Physiological implication of intracellular trehalose and mannitol changes in response of entomopathogenic fungus Beauveria bassiana to thermal stress.

To explore possible role of intracellular trehalose accumulation in fungal tolerance to summer-like thermal stress, 3-day colonies of Beauveria bassiana grown on a glucose-free medium at 25 degrees C were separately exposed to 35, 37.5 and 40 degrees C for 1-18 h, respectively. Trehalose accumulation in stressed mycelia increased from initial 4.2 to 88.3, 74.7 and 65.5 mg g(-1) biomass after 6-h stress at 35, 37.5 and 40 degrees C, respectively, while intracellular mannitol level generally declined with higher temperatures and longer stress time. The stress-enhanced trehalose level was significantly correlated to decreased trehalase activity (r(2) = 0.73) and mannitol content (r(2) = 0.38), which was inversely correlated to the activity of mannitol dehydrogenase (r(2) = 0.41) or mannitol 1-phosphate dehydrogenase (r(2) = 0.30) under the stresses.
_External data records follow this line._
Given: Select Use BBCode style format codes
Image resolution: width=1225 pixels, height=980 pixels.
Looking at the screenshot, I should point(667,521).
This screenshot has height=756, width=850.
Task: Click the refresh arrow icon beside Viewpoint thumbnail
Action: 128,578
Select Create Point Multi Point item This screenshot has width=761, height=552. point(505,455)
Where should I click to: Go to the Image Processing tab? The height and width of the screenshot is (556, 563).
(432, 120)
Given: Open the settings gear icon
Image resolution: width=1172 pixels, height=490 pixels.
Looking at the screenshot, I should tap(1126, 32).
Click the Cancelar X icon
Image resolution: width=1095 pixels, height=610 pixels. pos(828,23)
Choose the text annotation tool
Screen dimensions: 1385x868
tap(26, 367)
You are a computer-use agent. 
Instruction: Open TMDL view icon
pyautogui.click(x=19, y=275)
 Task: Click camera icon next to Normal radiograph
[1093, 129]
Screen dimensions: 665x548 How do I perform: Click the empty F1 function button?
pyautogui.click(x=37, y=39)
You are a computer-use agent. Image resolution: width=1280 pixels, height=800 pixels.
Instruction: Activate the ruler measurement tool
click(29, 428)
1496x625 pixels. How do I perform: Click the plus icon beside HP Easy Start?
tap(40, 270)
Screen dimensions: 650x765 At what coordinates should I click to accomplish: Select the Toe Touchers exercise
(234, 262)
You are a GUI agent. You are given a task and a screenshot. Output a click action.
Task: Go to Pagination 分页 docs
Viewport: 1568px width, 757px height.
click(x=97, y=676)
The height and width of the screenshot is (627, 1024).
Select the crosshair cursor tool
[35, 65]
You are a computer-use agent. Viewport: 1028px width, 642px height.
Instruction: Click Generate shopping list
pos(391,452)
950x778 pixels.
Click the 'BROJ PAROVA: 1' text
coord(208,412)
All stressed cultures were successfully recovered at 25 degrees C but their vigor depended on stressful temperature, time length and the interaction of both (r (2) = 0.98). The highest level of 6-h trehalose accumulation at 35 degrees C was found enhancing the tolerance of the stressed cultures to the greater stress of 48 degrees C. The results suggest that the trehalose accumulation result partially from metabolized mannitol and contribute to the fungal thermotolerance. Trehalase also contributed to the thermotolerance by hydrolyzing accumulated trehalose under the conditions of thermal stress and recovery.